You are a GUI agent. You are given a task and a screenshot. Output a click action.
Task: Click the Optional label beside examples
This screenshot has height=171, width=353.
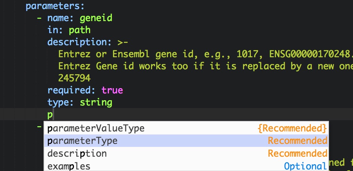(x=305, y=166)
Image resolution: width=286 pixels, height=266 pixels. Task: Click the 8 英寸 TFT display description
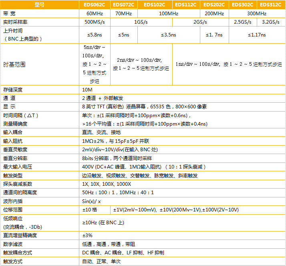(144, 106)
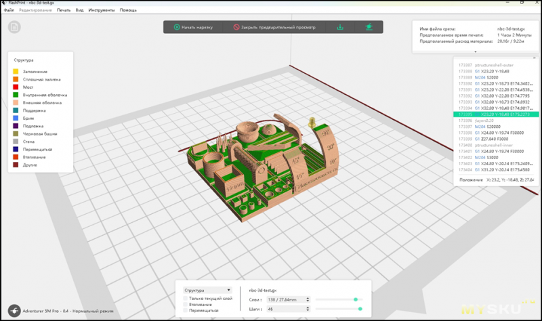542x321 pixels.
Task: Click Закрыть предварительный просмотр button
Action: click(x=273, y=27)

::::::::::

Find the line that contains "Task: Click the Optional", then write out that line and each one after it, exactly and with nothing else, through the end of the entries above, without the pictures.

Task: Click the Optional label beside examples
This screenshot has height=171, width=353.
(x=305, y=166)
Image resolution: width=286 pixels, height=266 pixels. Task: Click the 8 英寸 TFT display description
(144, 106)
542x321 pixels.
Task: Click Закрыть предварительный просмотр button
Action: click(x=273, y=27)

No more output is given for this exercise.